A good chance Gin wouldn't go into hiding without stopping at her own place first. Especially if she felt safe.
He checked his coat pocket to make sure he still had his minitransducer with him, then he hurried to the garage.
Yes, as Oliver had guessed, he was certainly interested in retrieving the implant Gin had excised from her leg. That was hard evidence against him. But that wasn't the only implant involved here.
Good thing he'd had the foresight last night to place two in her thigh.
Gin felt as if her apartment were filled with water. Every move was an effort. The very air around her weighed her down. It was an ongoing test of her will to resist crawling into her bed, still unmade from this morning, and pulling the covers over her head.
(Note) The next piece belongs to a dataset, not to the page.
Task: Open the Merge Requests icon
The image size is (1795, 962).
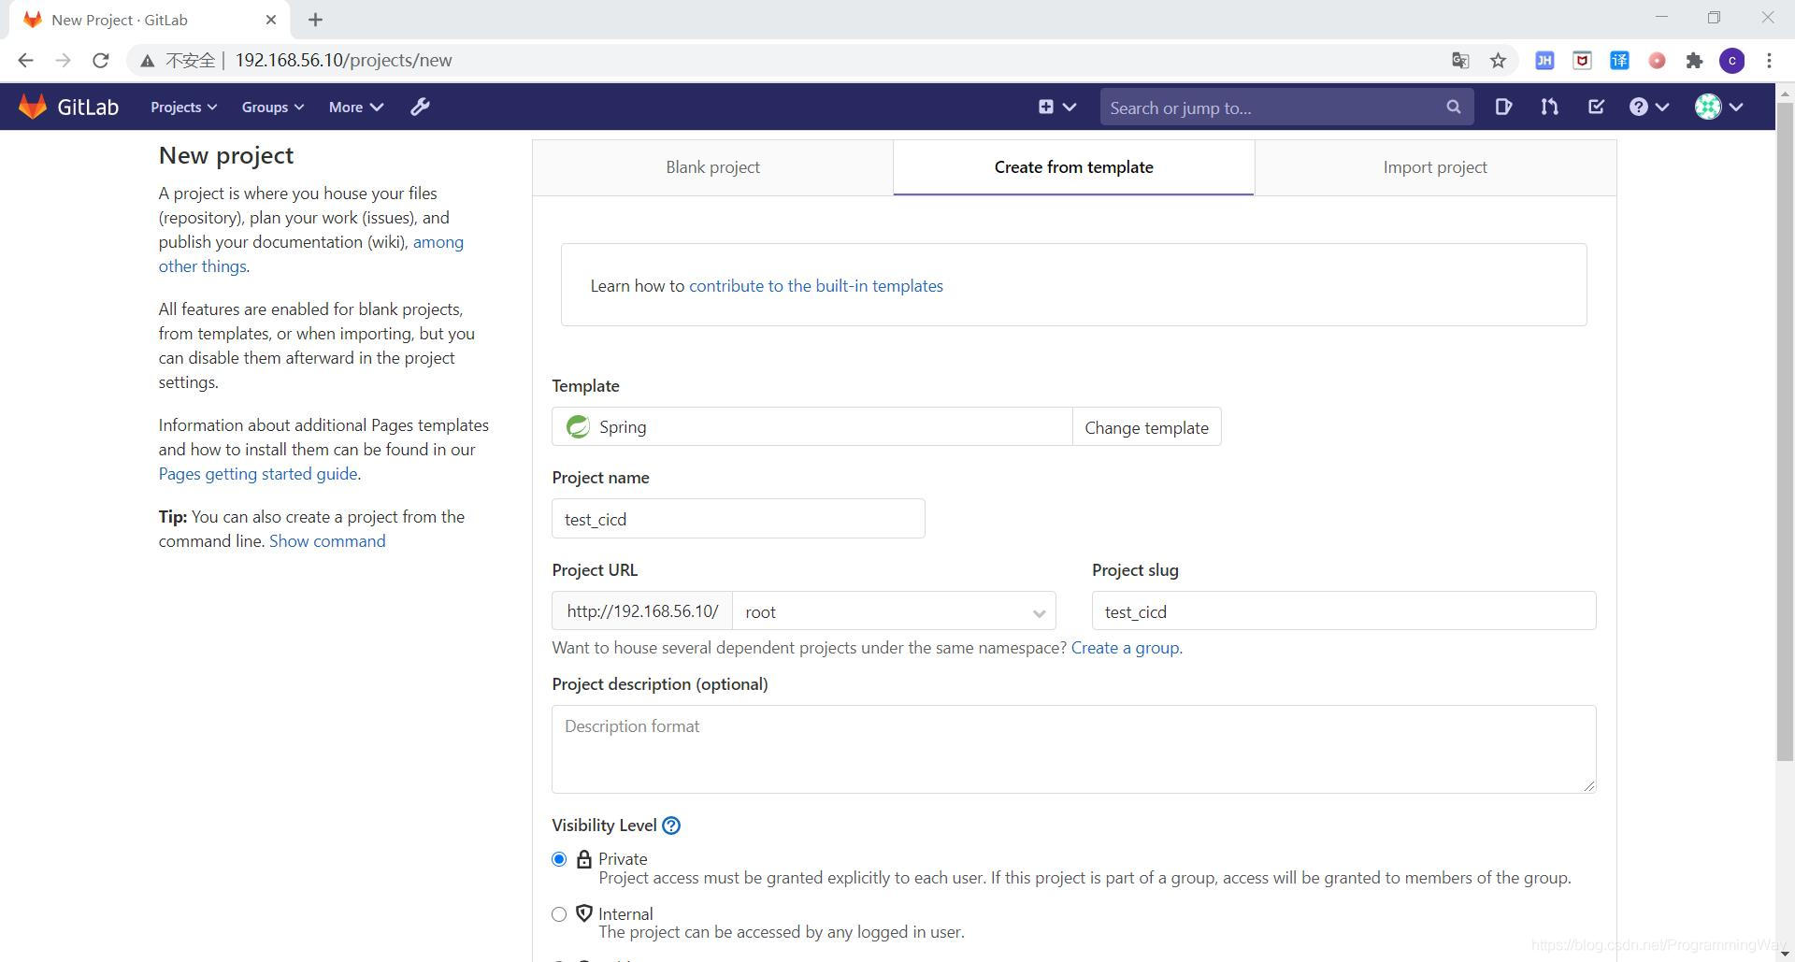Action: (1549, 107)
At least she'd managed to change her sweaty clothes and underwear. A shower would have been wonderful but she couldn't risk the time She'd take one in Arlington, and give her folks some excuse about having the flu or something to explain her sickly looks.
She was feeling weaker than ever as she finished packing a small gym bag with another change of clothes. But at least the chills had stopped.
As a matter of fact, she was beginning to feel warm. Hot even. Maybe the amoxicillin was kicking in. Or maybe the Tylenol was breaking the fever.
She was actually a little clammy now.
And then a cool draft wrapped around her feet and she thought she heard a click from the front room.
The front door?
Oh, no. It couldn't be.
Trembling, feeling weaker with each thudding heartbeat, she stepped to her bedroom door and peered into the front room. It looked empty. But it was dark, full of long shadows cast by the light from her bedroom.